-- START DOCUMENT TEXT --

Noted contrarian questions #GLAADCAP; We answer

Not sure how I missed it, but it turns out that public thinker, same-sex marriage opponent, and Prop 8 star witness David Blankenhorn weighed in on GLAAD's Commentator Accountability Project  around the time of the much discussed project's launch. Since he plays such a unique role in this whole "culture war" (Blankenhorn identifies as a liberal Democrat, despite his conservative ties) and raised so many points that I feel worthy of address, I thought it'd be good to take a few better-late-than-never minutes and go over some of the untruths, unfair associations, and outright misrepresentations Mr. Balnkenhorm directs at the project.

Let's start with his initial blog post. Here's the bulk of it:

Of the 36 people on the list, I think I know, either well or well enough to say hello to, about 8 or 9. At least some of them, I am confident, should NOT be on such a list.

But my question is (and it’s not rhetorical, I mean it as a question): Should there be such a list? I can think of valid reasons to make such a list, among them being an effort to rebut what is viewed as homophobic public speech. And I don’t believe that making such a list in and of itself constitutes an effort to violate anyone’s right to free speech. But something about these lists also makes me nervous. Palmer had lists. McCarthy had lists. Hoover had lists. There is something about these lists that smells bad.

-- END DOCUMENT TEXT --
-- START SUPPLIED MATERIAL --

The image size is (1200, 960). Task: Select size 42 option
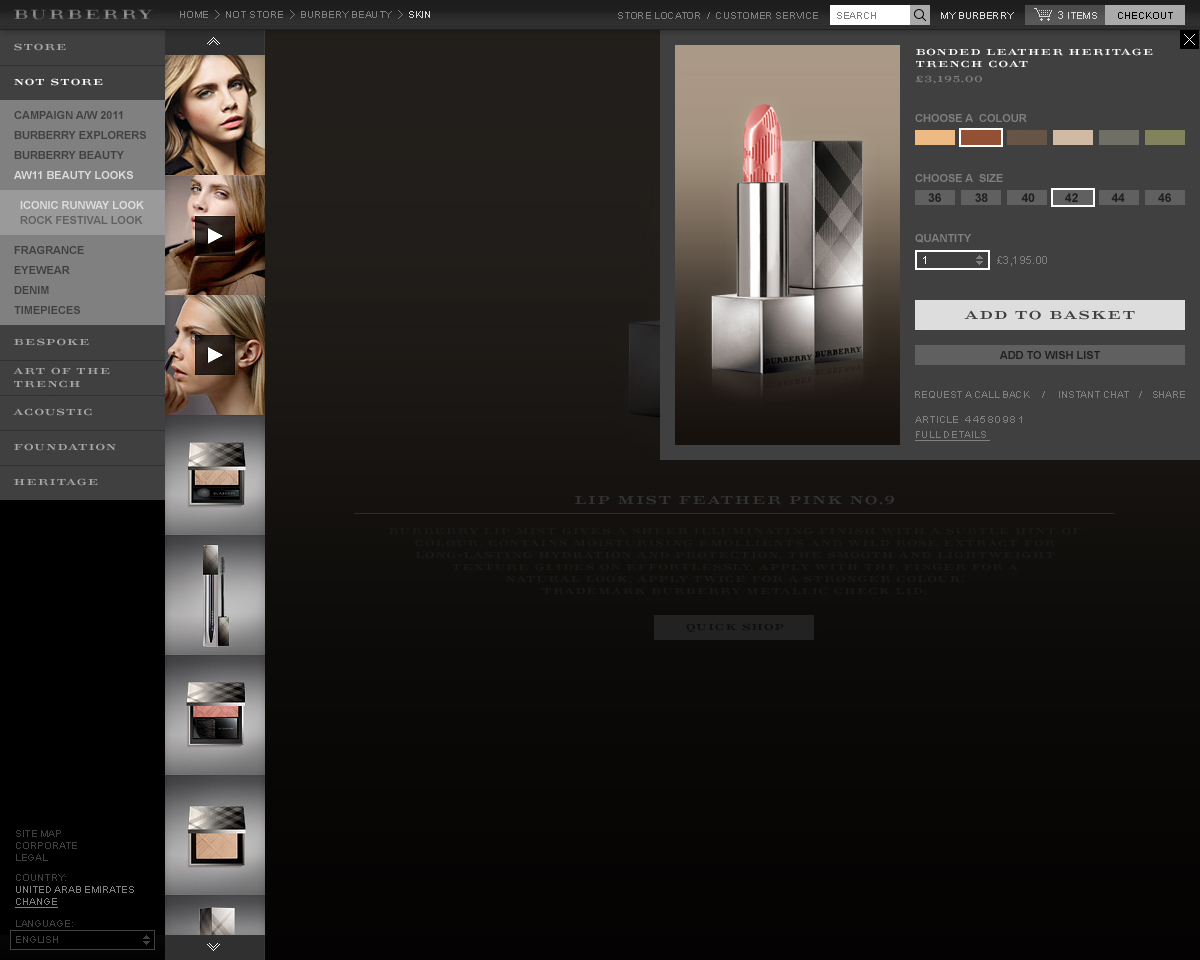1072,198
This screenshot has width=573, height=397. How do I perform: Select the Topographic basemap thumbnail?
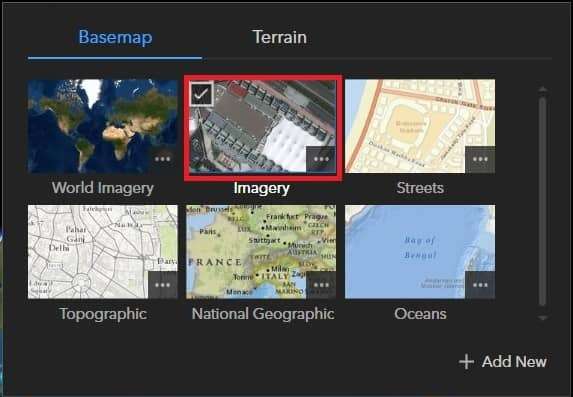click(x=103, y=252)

-- END SUPPLIED MATERIAL --

GIVEN PROBLEM - Continue the blog post about David Blankenhorn and GLAAD's Commentator Accountability Project, starting right after its last sentence.

REPLY -
Gladd [sic] to help? [Family Scholars Blog]

Okay, so let's stop here and mention a few things that will hopefully serve as clarification, not just for Mr. Blankenhorn, but for others who have weighed in on GLAAD CAP.

First the matter of whether someone should or should not be included. I've heard this mentioned a few times in association with CAP, usually coupled with personal anecdotes about how congenial this or that person may be. Well, okay—who's denying that? No one at GLAAD is saying that anyone whose rhetoric has been detailed is a "bad" person. These kinds of personal character judgments have no place in this project. The sole focus is on the words, actions, and outreaches that these individuals have put out to the public for the sake of political gain, personal profit, and the fostering of a worldview that stigmatizes and marginalizes LGBT people. Whether or not an individual is good at witty repartee over coffee is completely irrelevant.

Then as for Blankenhorn's other chief criticism, that lists are innately scary because people like J. Edgar Hoover and Joe McCarthey made and kept them? That's, quite frankly, a preposterous point for a scholar to make. For starters, no one's really calling CAP a "list" except its critics. While any assortment of data can be reaonably referred to as a list, CAP's critics pointedly use the term to do exactly what Blankenhorn is helping them do here, which is invoke images of "blacklists." Fair enough, they have the right to make such assertions.  But it's their doing, not GLAAD's.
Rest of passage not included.